Proprio stamattina. Arrivo un po’ prima al Liceo Scientifico Vito Volterra, a Ciampino, per la prima lezione di un PCTO di evoluzione stellare, che devo svolgere in collaborazione con Laura, una collega di istituto.

Giro un poco tra gli edifici, prima che arrivi Chiara, la docente con cui devo interfacciarmi, ho tempo di guardarmi intorno. Sì, io ero rimasto al fatto che si chiamassero alternanza scuola-lavoro dove già si capiva un po’ di cosa si trattasse, ora dobbiamo chiamarli percorsi per le competenze trasversali e l’orientamento, frase estremamente sofisticata (in cui un po’ mi perdo).

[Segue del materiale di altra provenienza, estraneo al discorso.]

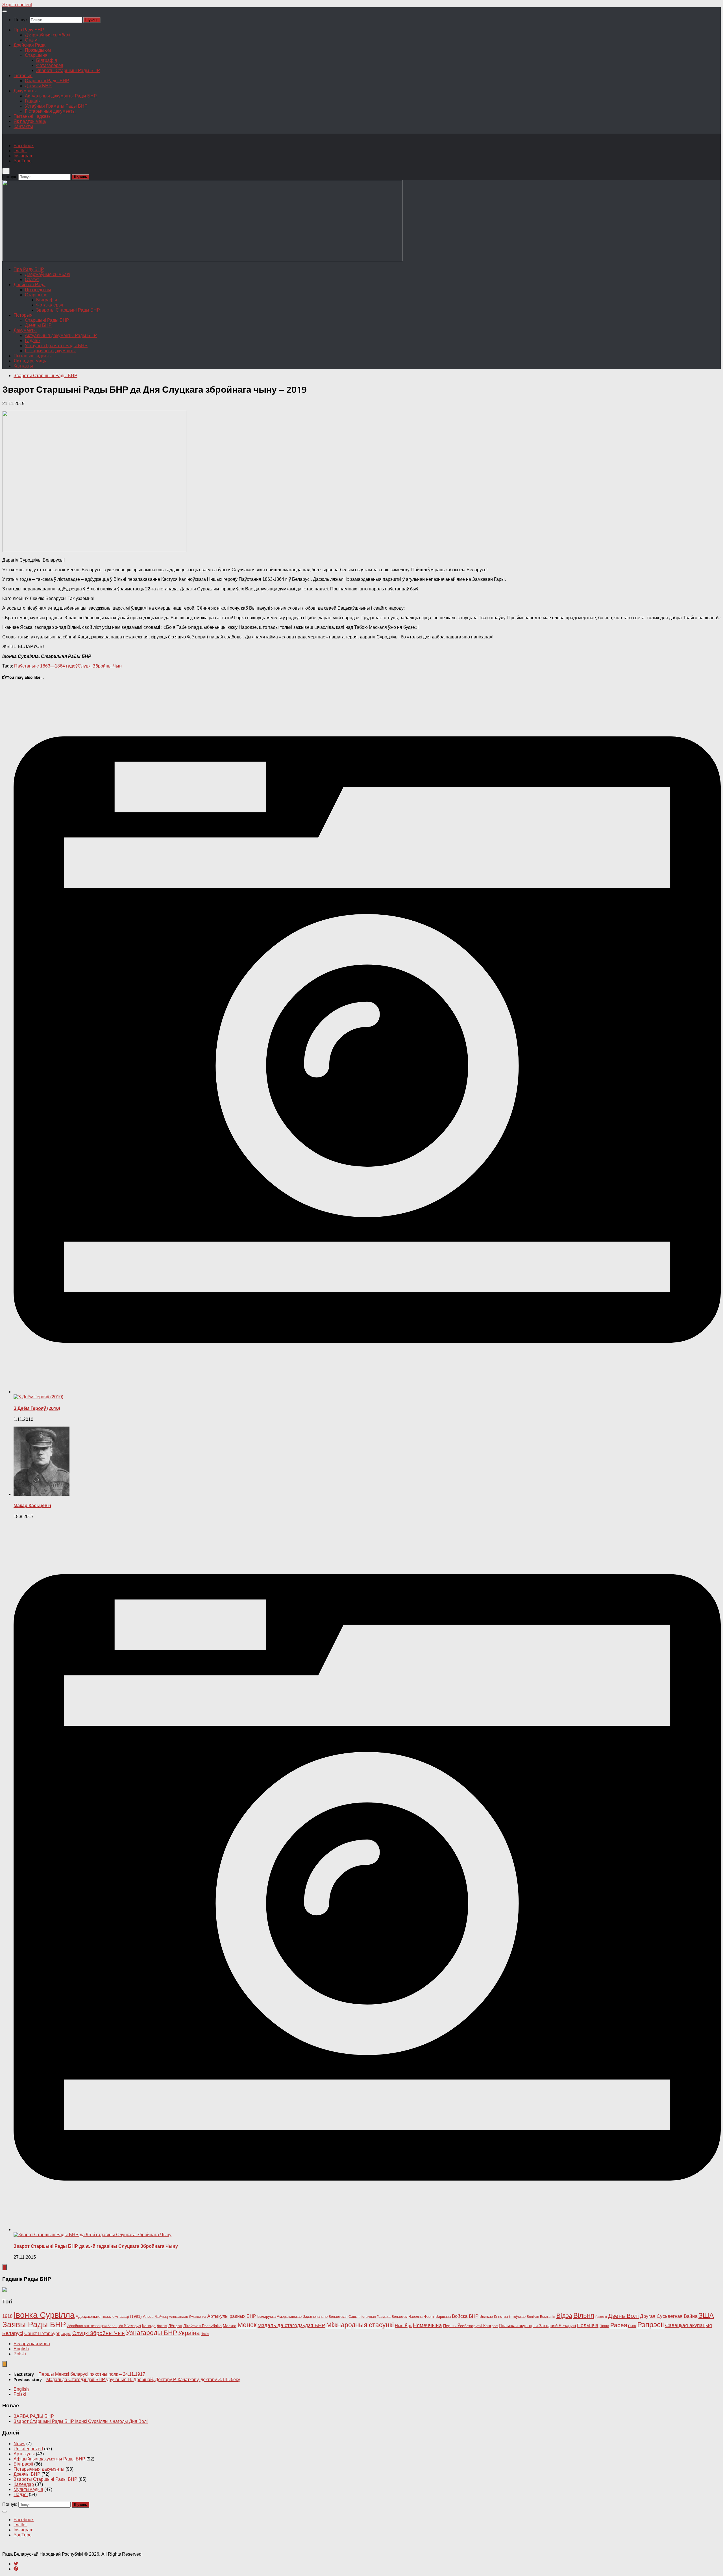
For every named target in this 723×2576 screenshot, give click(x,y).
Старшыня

Sono curioso. Questo è la mia scuola e non lo è, allo stesso tempo. E’ la mia scuola perché io ho studiato al Liceo Volterra, proprio questo. Era la fine degli anni Settanta, dunque un po’ di tempo fa. Ovviamente i ricordi sono tantissimi e vivaci, anche dopo tutti questi anni.

Abbiamo appuntamento davanti al bar, così rimango nei pressi. Sorpreso di questa scuola che è la mia e allo stesso tempo, non lo è. Infatti, al tempo, la sede della scuola era un’altra. Dalla storia dell’istituto, ritrovo che l’istituto era situato in Via Gorizia. Ricordo, a conferma di quanto leggo, che ai piani più bassi vi era un istituto d’arte (“Paolo Mercuri”, ricavo dalla medesima pagina).

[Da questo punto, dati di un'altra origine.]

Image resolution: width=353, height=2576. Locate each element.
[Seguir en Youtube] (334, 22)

Quindi è simultaneamente mio e non mio, come se tutto vibrasse tra questi due stati. È mio, il mio liceo, ma non ha niente del mio liceo. Non sono gli ambienti che ricordo. Certo, devo dire che probabilmente è meglio, più ampio, c’è il parcheggio, un bel giardino, la palestra interna, un vero bar. Niente di questo c’era, in Via Gorizia. Pure per la palestra, dovevamo uscire dall’istituto.